Nobody needs presets!

Photo by Maximilian Gödecke

Friends, my desire is for us to photograph better tomorrow than today, and for all of us to become really good photographers. This perspective has been driving my work and everything I've been involved in for a long time, and to be honest, I regularly struggle with selling you presets. Some clients see presets as a tool to enhance their photography, much like they view a new camera as a helpful tool, or buying a new lens, or even changing their entire camera system. The Leica brand benefits incredibly from this desire, with a tool finally finding the key to what one has been searching for for so long. But if we are all honest with ourselves and not afraid of what we might discover, we will realize that the tools are not the problem. We are. Our works are not relevant or deep enough in content. We only imitate what others have done before us and create only poor copies. Deep down, we know this, and we also know that we don't put in enough effort, don't spend enough time on concepts and considerations, or simply lack the resources to implement ideas as they should be implemented. If you want to photograph like Alex Webb, maybe you have to keep going to Istanbul for decades? You like Peter Lindbergh? Then why are you photographing Julia, whom you knew from Spanish class in 12th grade? Is she relevant to us others who didn't sit next to her back then?

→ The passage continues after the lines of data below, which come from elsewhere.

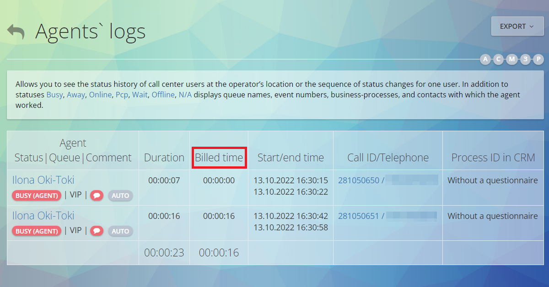549x287 pixels.
Task: Click the round M badge
Action: pos(512,59)
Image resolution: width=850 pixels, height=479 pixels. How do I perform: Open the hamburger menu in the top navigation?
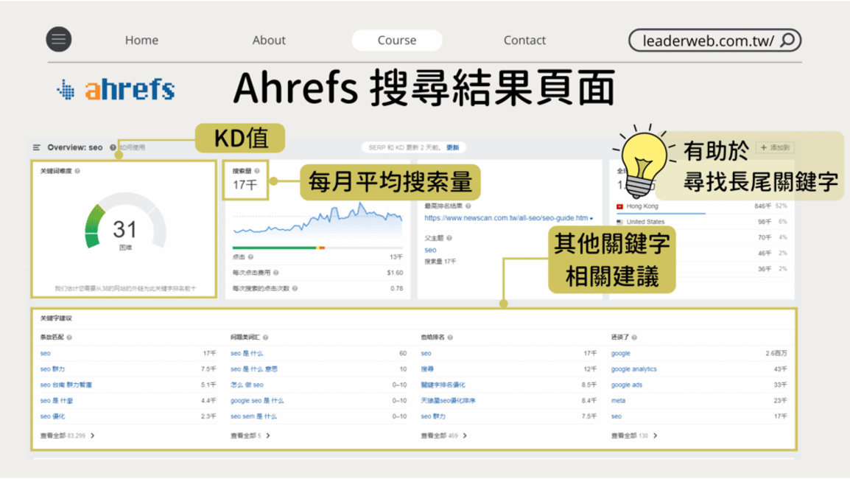[x=58, y=40]
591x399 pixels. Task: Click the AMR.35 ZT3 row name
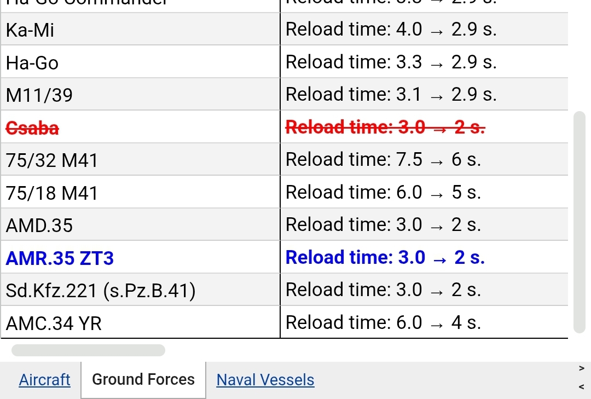60,258
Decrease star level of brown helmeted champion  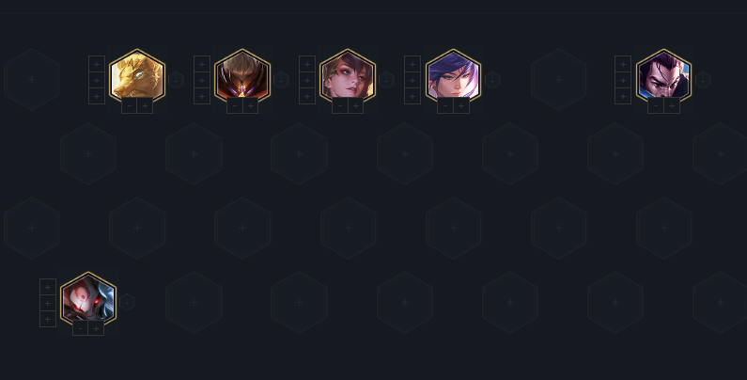[235, 105]
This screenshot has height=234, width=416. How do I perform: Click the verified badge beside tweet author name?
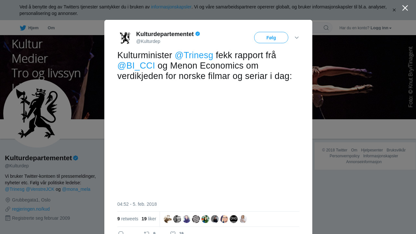tap(198, 34)
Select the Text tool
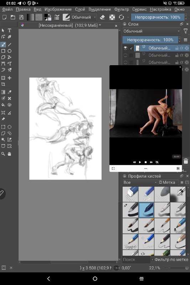 10,30
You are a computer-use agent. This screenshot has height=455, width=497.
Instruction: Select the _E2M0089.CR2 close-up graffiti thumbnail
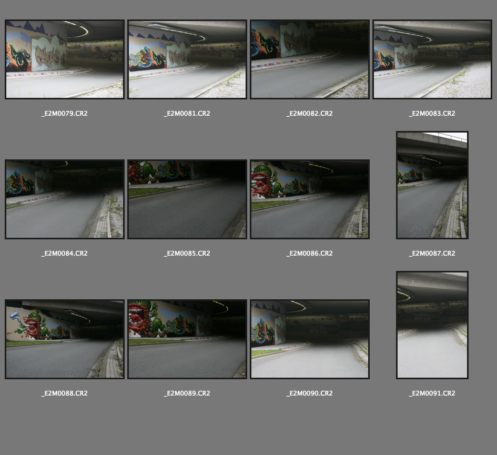click(187, 339)
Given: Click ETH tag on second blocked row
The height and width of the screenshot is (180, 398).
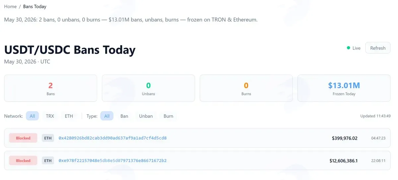Looking at the screenshot, I should [x=48, y=160].
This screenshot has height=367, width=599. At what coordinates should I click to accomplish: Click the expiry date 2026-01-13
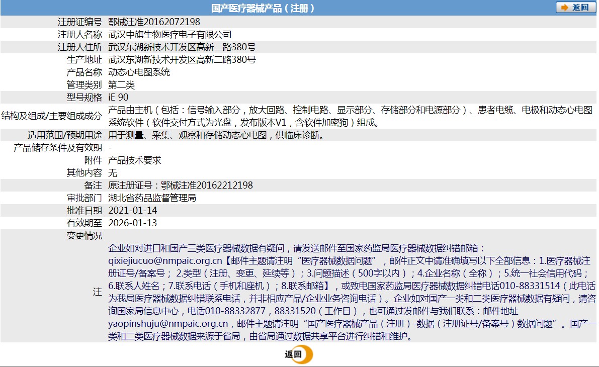pyautogui.click(x=133, y=223)
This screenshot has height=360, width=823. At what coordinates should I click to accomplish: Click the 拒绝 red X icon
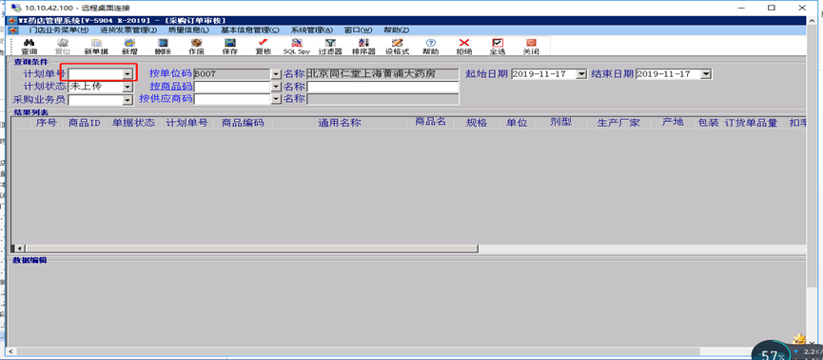coord(464,47)
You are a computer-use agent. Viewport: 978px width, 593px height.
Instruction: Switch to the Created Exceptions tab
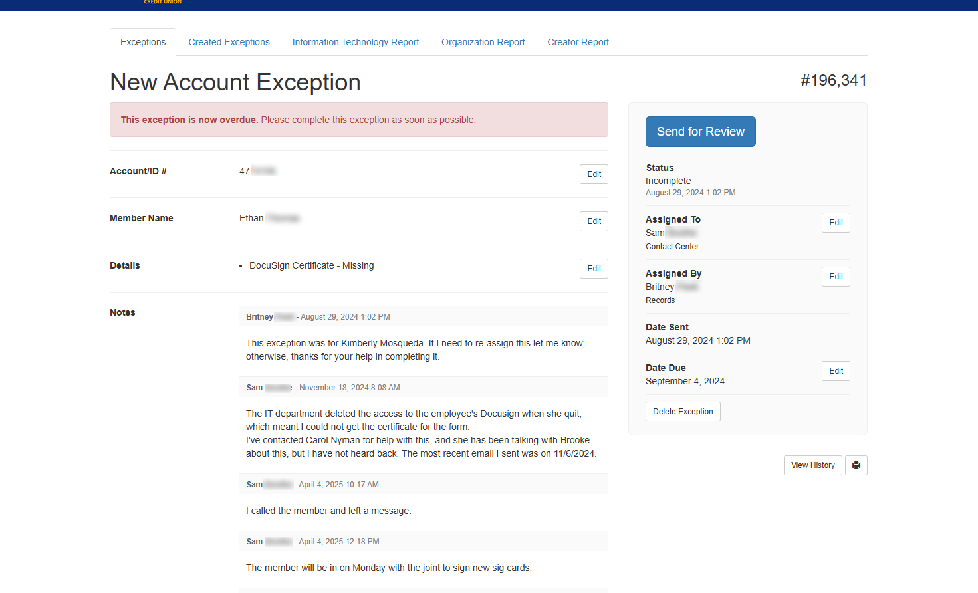click(229, 42)
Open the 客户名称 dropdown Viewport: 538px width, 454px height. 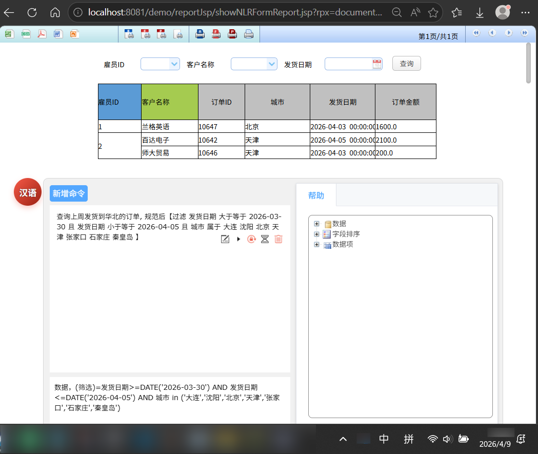pos(272,64)
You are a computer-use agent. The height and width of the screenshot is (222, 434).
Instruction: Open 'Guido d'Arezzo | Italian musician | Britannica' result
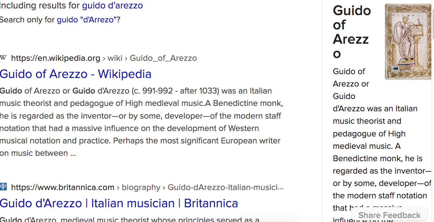coord(119,203)
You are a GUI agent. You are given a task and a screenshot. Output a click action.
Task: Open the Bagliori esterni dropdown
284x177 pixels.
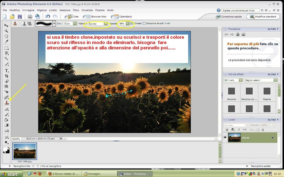point(275,80)
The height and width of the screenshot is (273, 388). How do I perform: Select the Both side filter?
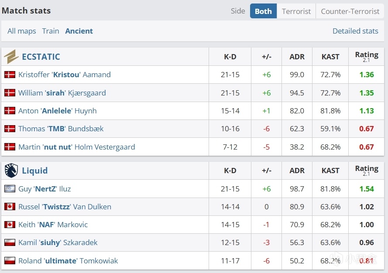coord(263,11)
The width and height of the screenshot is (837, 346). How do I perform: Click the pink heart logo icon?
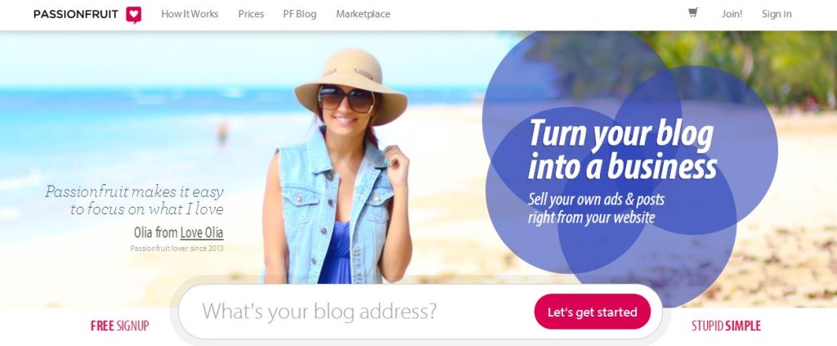(x=133, y=15)
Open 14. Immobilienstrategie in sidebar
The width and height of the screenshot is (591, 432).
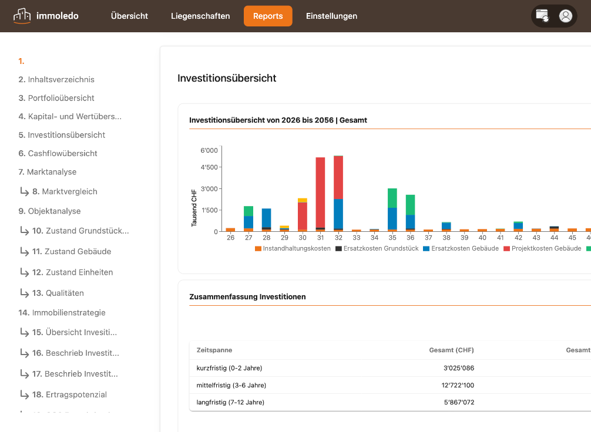pos(62,313)
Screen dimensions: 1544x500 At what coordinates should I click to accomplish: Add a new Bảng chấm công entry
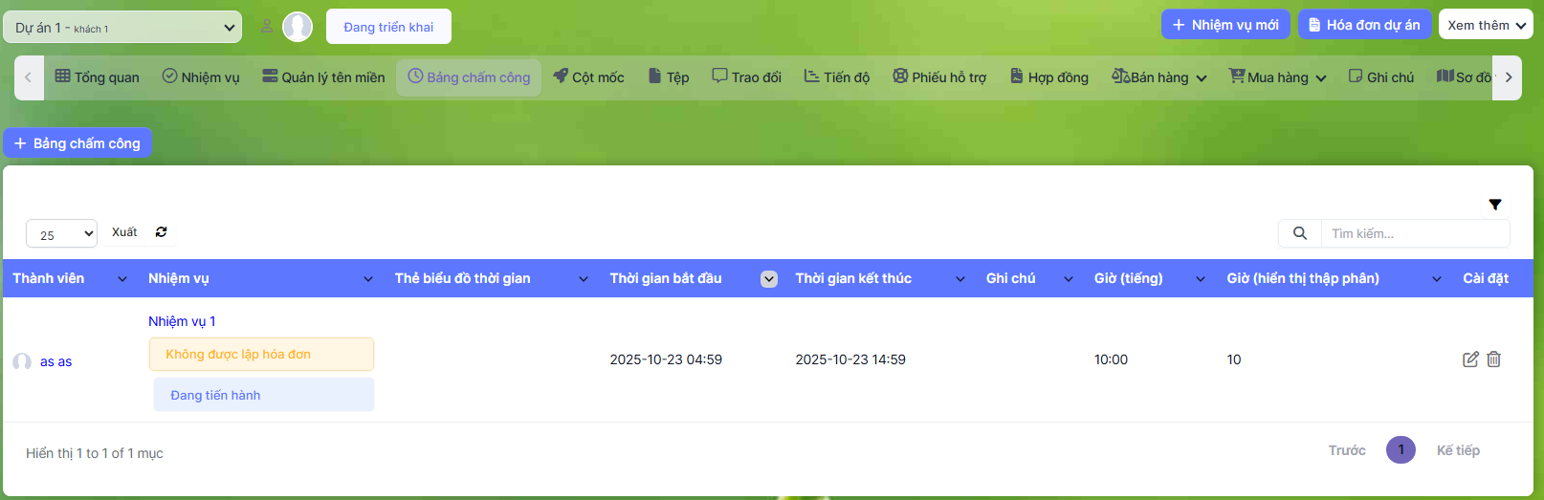pos(77,143)
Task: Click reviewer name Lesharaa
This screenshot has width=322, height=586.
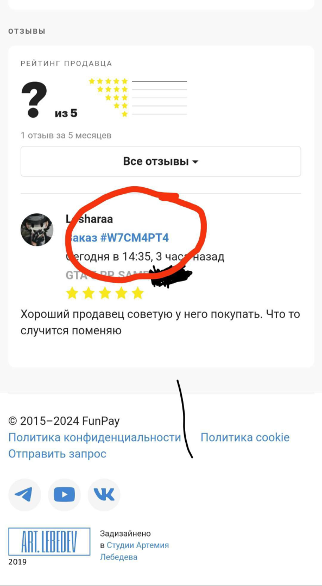Action: coord(89,219)
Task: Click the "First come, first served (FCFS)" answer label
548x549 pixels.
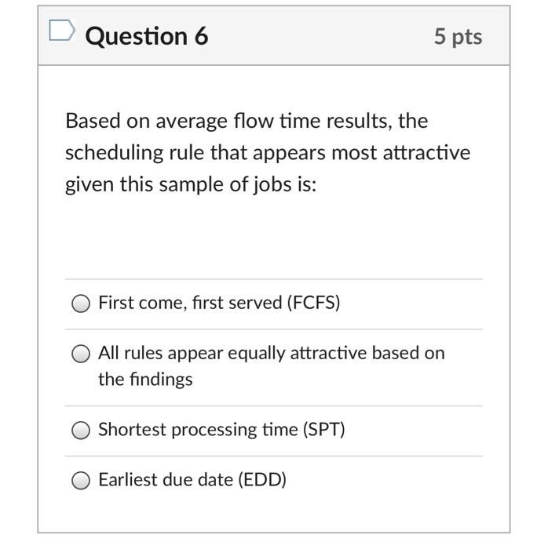Action: point(219,303)
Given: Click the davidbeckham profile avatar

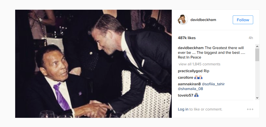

The presets are just visual concepts, just like real analog films are also just visual concepts. See them as suggestions that can help you quickly try out different ideas. See them as references to visual concepts of bygone times. If you load in a Kodak Portra 400, it doesn't enable you to create great photography. You achieve that yourself, and the Portra helps you to represent the colors as a Portra does. But you have to decide whether the Portra or the preset tells your story better or not. 90% of the overall impact of the image is the subject, the light, the colors, and the shapes that occur within the subject. If you excel here, then the photo is visually appealing, but still far from relevant and only becomes a brilliant work through its depth of content. One could even argue that a photo doesn't even have to impress on a visual level to be considered a very relevant and clever work.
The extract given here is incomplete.